Your task – Print out the data below. Do not alter a single line.

Content starts

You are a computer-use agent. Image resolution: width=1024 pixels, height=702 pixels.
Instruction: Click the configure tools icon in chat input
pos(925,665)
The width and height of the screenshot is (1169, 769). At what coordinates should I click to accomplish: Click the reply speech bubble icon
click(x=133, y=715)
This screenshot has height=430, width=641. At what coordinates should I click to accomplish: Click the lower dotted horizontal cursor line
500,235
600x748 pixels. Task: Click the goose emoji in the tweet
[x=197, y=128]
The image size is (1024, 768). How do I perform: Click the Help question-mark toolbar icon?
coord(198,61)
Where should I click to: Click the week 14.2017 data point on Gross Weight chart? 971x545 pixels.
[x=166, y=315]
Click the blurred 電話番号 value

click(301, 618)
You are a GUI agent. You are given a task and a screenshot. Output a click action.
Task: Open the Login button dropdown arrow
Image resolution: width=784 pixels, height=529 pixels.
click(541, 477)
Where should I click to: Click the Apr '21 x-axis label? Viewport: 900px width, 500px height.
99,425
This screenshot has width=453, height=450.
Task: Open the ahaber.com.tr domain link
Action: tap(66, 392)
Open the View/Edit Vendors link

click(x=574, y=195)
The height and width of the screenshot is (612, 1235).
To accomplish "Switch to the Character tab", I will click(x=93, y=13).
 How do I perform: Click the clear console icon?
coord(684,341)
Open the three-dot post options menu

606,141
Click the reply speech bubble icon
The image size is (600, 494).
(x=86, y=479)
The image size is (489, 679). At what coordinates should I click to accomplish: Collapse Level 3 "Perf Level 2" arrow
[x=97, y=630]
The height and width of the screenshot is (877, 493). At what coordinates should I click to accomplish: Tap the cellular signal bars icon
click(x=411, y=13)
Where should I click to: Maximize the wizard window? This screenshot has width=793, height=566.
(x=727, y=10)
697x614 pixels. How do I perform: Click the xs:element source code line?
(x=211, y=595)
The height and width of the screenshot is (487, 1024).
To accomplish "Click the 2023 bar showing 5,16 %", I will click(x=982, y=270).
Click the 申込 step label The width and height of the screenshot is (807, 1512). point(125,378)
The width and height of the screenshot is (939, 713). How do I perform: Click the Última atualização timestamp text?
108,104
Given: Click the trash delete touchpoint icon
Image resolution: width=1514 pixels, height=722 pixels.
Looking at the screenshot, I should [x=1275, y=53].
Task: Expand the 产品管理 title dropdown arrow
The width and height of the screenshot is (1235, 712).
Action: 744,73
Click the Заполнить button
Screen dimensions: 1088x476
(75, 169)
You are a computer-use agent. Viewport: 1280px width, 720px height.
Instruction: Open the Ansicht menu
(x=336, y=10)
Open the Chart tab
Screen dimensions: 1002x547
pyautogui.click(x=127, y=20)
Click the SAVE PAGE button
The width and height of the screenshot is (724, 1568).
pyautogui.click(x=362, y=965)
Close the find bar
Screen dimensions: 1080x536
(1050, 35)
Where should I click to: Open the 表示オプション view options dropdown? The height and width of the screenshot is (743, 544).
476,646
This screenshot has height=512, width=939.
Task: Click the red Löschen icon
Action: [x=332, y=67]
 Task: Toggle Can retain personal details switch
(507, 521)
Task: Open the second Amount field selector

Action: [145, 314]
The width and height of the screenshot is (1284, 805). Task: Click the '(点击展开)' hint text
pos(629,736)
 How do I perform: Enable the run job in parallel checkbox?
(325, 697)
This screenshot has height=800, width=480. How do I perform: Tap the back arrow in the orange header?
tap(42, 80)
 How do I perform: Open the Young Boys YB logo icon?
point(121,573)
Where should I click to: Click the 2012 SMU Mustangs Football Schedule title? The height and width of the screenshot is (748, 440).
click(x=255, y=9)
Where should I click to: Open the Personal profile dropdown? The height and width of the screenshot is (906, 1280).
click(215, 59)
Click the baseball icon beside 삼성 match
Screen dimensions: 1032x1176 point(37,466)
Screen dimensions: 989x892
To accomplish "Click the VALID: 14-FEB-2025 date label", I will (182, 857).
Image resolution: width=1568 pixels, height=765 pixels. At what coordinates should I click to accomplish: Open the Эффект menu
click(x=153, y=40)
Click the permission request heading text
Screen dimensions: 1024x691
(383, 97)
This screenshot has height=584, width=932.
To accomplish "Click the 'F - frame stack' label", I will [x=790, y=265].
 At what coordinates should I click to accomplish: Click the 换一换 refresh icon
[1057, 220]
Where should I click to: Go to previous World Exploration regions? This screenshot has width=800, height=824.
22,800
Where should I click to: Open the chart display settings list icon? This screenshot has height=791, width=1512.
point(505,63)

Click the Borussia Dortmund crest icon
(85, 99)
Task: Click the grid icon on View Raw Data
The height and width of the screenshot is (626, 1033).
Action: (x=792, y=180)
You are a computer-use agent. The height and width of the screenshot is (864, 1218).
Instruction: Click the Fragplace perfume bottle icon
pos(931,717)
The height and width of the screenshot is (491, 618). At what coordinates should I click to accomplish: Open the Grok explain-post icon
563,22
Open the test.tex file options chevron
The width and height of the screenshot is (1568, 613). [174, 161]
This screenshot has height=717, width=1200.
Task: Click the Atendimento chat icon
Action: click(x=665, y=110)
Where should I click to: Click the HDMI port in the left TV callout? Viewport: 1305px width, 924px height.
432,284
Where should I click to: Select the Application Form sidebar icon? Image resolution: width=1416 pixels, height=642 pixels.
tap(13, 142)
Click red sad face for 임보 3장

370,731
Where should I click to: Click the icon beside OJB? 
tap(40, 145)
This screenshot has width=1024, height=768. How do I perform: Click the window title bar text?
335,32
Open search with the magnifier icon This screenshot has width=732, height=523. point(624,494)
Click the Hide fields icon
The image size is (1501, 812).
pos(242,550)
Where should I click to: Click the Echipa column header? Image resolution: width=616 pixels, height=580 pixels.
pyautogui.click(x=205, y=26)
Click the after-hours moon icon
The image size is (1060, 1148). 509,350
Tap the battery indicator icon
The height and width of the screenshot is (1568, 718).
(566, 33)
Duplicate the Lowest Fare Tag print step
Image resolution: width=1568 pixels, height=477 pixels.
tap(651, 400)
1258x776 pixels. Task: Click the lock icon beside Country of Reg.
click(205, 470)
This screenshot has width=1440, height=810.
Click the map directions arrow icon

Content ends

Answer below –
You are a computer-use agent. Image resolution: width=1024 pixels, height=702 pixels.
Instruction: Click the configure tools icon in chat input
pos(925,665)
The width and height of the screenshot is (1169, 769). At what coordinates should I click to accomplish: Click the reply speech bubble icon
click(x=133, y=715)
This screenshot has height=430, width=641. At what coordinates should I click to accomplish: Click the lower dotted horizontal cursor line
500,235
600x748 pixels. Task: Click the goose emoji in the tweet
[x=197, y=128]
The image size is (1024, 768). How do I perform: Click the Help question-mark toolbar icon?
coord(198,61)
Where should I click to: Click the week 14.2017 data point on Gross Weight chart? 971x545 pixels.
[x=166, y=315]
Click the blurred 電話番号 value

click(301, 618)
You are a GUI agent. You are given a task and a screenshot. Output a click action.
Task: Open the Login button dropdown arrow
Image resolution: width=784 pixels, height=529 pixels.
click(541, 477)
Where should I click to: Click the Apr '21 x-axis label? Viewport: 900px width, 500px height.
99,425
This screenshot has width=453, height=450.
Task: Open the ahaber.com.tr domain link
Action: tap(66, 392)
Open the View/Edit Vendors link

click(x=574, y=195)
The height and width of the screenshot is (612, 1235).
To accomplish "Switch to the Character tab", I will click(x=93, y=13).
 How do I perform: Click the clear console icon?
coord(684,341)
Open the three-dot post options menu

606,141
Click the reply speech bubble icon
The image size is (600, 494).
(x=86, y=479)
The image size is (489, 679). At what coordinates should I click to accomplish: Collapse Level 3 "Perf Level 2" arrow
[x=97, y=630]
The height and width of the screenshot is (877, 493). At what coordinates should I click to accomplish: Tap the cellular signal bars icon
click(x=411, y=13)
Where should I click to: Maximize the wizard window? This screenshot has width=793, height=566.
(x=727, y=10)
697x614 pixels. How do I perform: Click the xs:element source code line?
(x=211, y=595)
The height and width of the screenshot is (487, 1024).
To accomplish "Click the 2023 bar showing 5,16 %", I will click(x=982, y=270).
Click the 申込 step label The width and height of the screenshot is (807, 1512). point(125,378)
The width and height of the screenshot is (939, 713). How do I perform: Click the Última atualização timestamp text?
108,104
Given: Click the trash delete touchpoint icon
Image resolution: width=1514 pixels, height=722 pixels.
Looking at the screenshot, I should [x=1275, y=53].
Task: Expand the 产品管理 title dropdown arrow
The width and height of the screenshot is (1235, 712).
Action: 744,73
Click the Заполнить button
Screen dimensions: 1088x476
(75, 169)
You are a computer-use agent. Viewport: 1280px width, 720px height.
Instruction: Open the Ansicht menu
(x=336, y=10)
Open the Chart tab
Screen dimensions: 1002x547
pyautogui.click(x=127, y=20)
Click the SAVE PAGE button
The width and height of the screenshot is (724, 1568).
pyautogui.click(x=362, y=965)
Close the find bar
Screen dimensions: 1080x536
(1050, 35)
Where should I click to: Open the 表示オプション view options dropdown? The height and width of the screenshot is (743, 544).
476,646
This screenshot has height=512, width=939.
Task: Click the red Löschen icon
Action: [x=332, y=67]
 Task: Toggle Can retain personal details switch
(507, 521)
Task: Open the second Amount field selector

Action: [145, 314]
The width and height of the screenshot is (1284, 805). Task: Click the '(点击展开)' hint text
pos(629,736)
 How do I perform: Enable the run job in parallel checkbox?
(325, 697)
This screenshot has height=800, width=480. How do I perform: Tap the back arrow in the orange header?
tap(42, 80)
 How do I perform: Open the Young Boys YB logo icon?
point(121,573)
Where should I click to: Click the 2012 SMU Mustangs Football Schedule title? The height and width of the screenshot is (748, 440).
click(x=255, y=9)
Where should I click to: Open the Personal profile dropdown? The height and width of the screenshot is (906, 1280).
click(215, 59)
Click the baseball icon beside 삼성 match
Screen dimensions: 1032x1176 point(37,466)
Screen dimensions: 989x892
To accomplish "Click the VALID: 14-FEB-2025 date label", I will (182, 857).
Image resolution: width=1568 pixels, height=765 pixels. At what coordinates should I click to accomplish: Open the Эффект menu
click(x=153, y=40)
Click the permission request heading text
Screen dimensions: 1024x691
(383, 97)
This screenshot has height=584, width=932.
To accomplish "Click the 'F - frame stack' label", I will [x=790, y=265].
 At what coordinates should I click to accomplish: Click the 换一换 refresh icon
[1057, 220]
Where should I click to: Go to previous World Exploration regions? This screenshot has width=800, height=824.
22,800
Where should I click to: Open the chart display settings list icon? This screenshot has height=791, width=1512.
point(505,63)

Click the Borussia Dortmund crest icon
(85, 99)
Task: Click the grid icon on View Raw Data
The height and width of the screenshot is (626, 1033).
Action: (x=792, y=180)
You are a computer-use agent. The height and width of the screenshot is (864, 1218).
Instruction: Click the Fragplace perfume bottle icon
pos(931,717)
The height and width of the screenshot is (491, 618). At what coordinates should I click to accomplish: Open the Grok explain-post icon
563,22
Open the test.tex file options chevron
The width and height of the screenshot is (1568, 613). [174, 161]
This screenshot has height=717, width=1200.
Task: Click the Atendimento chat icon
Action: click(x=665, y=110)
Where should I click to: Click the HDMI port in the left TV callout? Viewport: 1305px width, 924px height.
432,284
Where should I click to: Select the Application Form sidebar icon? Image resolution: width=1416 pixels, height=642 pixels.
tap(13, 142)
Click red sad face for 임보 3장

370,731
Where should I click to: Click the icon beside OJB? 
tap(40, 145)
This screenshot has width=1024, height=768. How do I perform: Click the window title bar text?
335,32
Open search with the magnifier icon This screenshot has width=732, height=523. point(624,494)
Click the Hide fields icon
The image size is (1501, 812).
pos(242,550)
Where should I click to: Click the Echipa column header? Image resolution: width=616 pixels, height=580 pixels.
pyautogui.click(x=205, y=26)
Click the after-hours moon icon
The image size is (1060, 1148). 509,350
Tap the battery indicator icon
The height and width of the screenshot is (1568, 718).
(566, 33)
Duplicate the Lowest Fare Tag print step
Image resolution: width=1568 pixels, height=477 pixels.
tap(651, 400)
1258x776 pixels. Task: Click the lock icon beside Country of Reg.
click(205, 470)
This screenshot has width=1440, height=810.
Click the map directions arrow icon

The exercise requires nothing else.